Some script to download bacterial and fungal genomes from NCBI after they restructured their FTP a while ago.
Idea shamelessly stolen from Mick Watson's Kraken downloader
scripts
that can also be found in Mick's GitHub
repo. However, Mick's
scripts are written in Perl specific to actually building a Kraken database
(as advertised).
So this is a set of scripts that focuses on the actual genome downloading.
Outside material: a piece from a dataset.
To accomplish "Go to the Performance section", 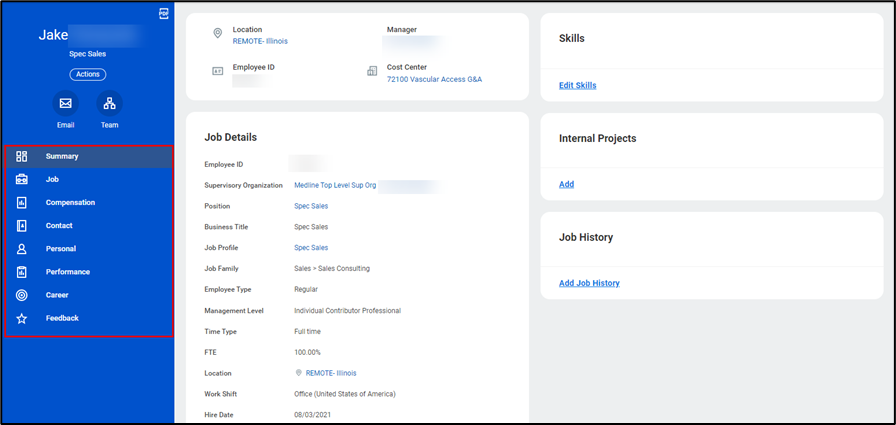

pip install ncbi-genome-download
Alternatively, clone this repository from GitHub, then run (in a python virtual environment)
pip install .
To download all bacterial RefSeq genomes in GenBank format from NCBI, run the following:
ncbi-genome-download bacteria
If you're on a reasonably fast connection, you might want to try running multiple downloads in parallel:
ncbi-genome-download bacteria --parallel 4
To download all fungal GenBank genomes from NCBI in GenBank format, run:
ncbi-genome-download --section genbank fungi
To download all viral RefSeq genomes in FASTA format, run:
ncbi-genome-download --format fasta viral
To download only completed bacterial RefSeq genomes in GenBank format, run:
ncbi-genome-download --assembly-level complete bacteria
To download bacterial RefSeq genomes of the genus Streptomyces, run:
ncbi-genome-download --genus Streptomyces bacteria
Note: This is a simple string match on the organism name provided by NCBI only.
To get an overview of all options, run
ncbi-genome-download --help
All code is available under the Apache License version 2, see the
LICENSE
file for details.